My nerves are shot. Not because of the grandkids...because I am so worried about my daughter.. She has not called even once to talk to the little ones.  Today I cried about my grandpa dying. It was so sad. I think about how him and grandma were there for us kids. I wish I could turn my back on my daughter but I can't... It is so strange.

The kids went to preschool today. I went with b's dad there...B screamed and kicked ... she was not happy. I picked the kids up at 5:30 they were so happy to see me. It is such an adjustment for them. I am totally focused on them right now. I know the stress I feel is making my sight not so good right now.. I can barely read anything with out putting binoculars on.. I need to figure out how to settle down.. The kids constantly tell me how much they love me and how glad they are to live here with nana and grandpa... Damn J said that his mom is scary and that he is glad there are no more whippings... I have no idea what these kids have been thru. I hope my daughter gets some help. I haven't been mean to her at all. I just dont' say much. Mental Illness is so scary. Should I look into this further. I really think this chapter is closed. Now she just needs help for herself. At least that is what I am thinking at this stage.....

3 comments:

  1. Oh, my callie babe. I know its so hard wanting to help your own child, and care for them. I know you did not raise her to be this type of person. Honestly, in the experiences we have had in my family with someone on drugs. The best thing for them is tough love, cut them off, make them live with the consequences. I know that is easier for me to say, she is not my daughter. But you know she will not go for counseling with you, she will not admit she was in over her head. You have to let her make her mistakes, pick up her own pieces and hopefully, sooner than later she will discover all that she has given up should have been her priority all along.

    We are here for you. I have seen something smilar in my famioy, my cousin lost 2 of her kids because she was on drugs, stole from my grandmother who she was living with. Unfortunately she had another kid, still hasn't gotten the first two back and is back on a bad path.

    Remember this, please! - YOU CANNOT HELP SOMEONE, WHO CANNOT HELP THEMSELVES. THEY MUST WANT THE HELP FOR IT TO WORK.

    ReplyDelete
  2. Good morning my friend <3, wish I could be there to hold you and tell you everything will be okay...

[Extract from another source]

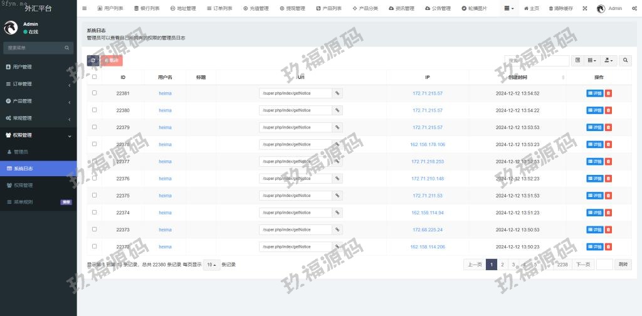Toggle the hamburger sidebar menu icon

point(85,9)
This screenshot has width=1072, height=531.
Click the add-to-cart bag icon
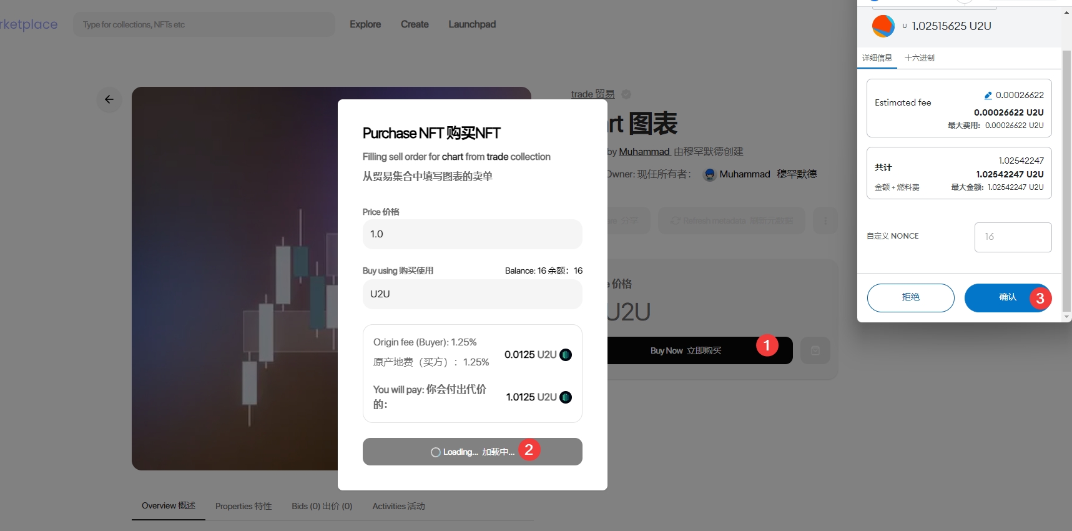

    Just remember that this is all happening for a reason, those kids are strong and will be able to work through what they have been dealing with in the past (I did and they will)... Look in those blue eyes and gain strenth... Get rid of the guilt for Jess, she knows you love her because all you have shown her through out her life is love & support...

    Lisa's last paragraph is so true. That is how it was with my mother and it is how it is with any sick human, they have to want help to get help, it is nothing you can force on anyone.

    I love you my friend... It is a tough path you are going through, but sun shinning days will come from what you are giving...

    Take a deep breath and keep spilling your thoughts on paper or computer it will help your heart heal and your mind clear...

    Love you bunches, Shann

    ReplyDelete
  3. Callie, my heart aches for you. I've locked Brian out of my life. Not by choice but for self-preservation. He is toxic to me and with my own issues I can't take his problems on, and he is so unkind to Wally. When he lived at home I had to call the police twice because he threatened me. You have to believe that Jess has made her own choices and landing on her ass may be the best thing that will ever happen to her. She may never make the right choices, and that is difficult to even think about. But like Dr. Phil says the only thing that matters is the kids. The adults can ruin their own lives but they can't be allowed to ruin the lives of their children!
    You are good to the bone and those sweet children will be sane and safe with your love and care. Shann and Lisa have put things so much better than I have, but know this - we are here for you.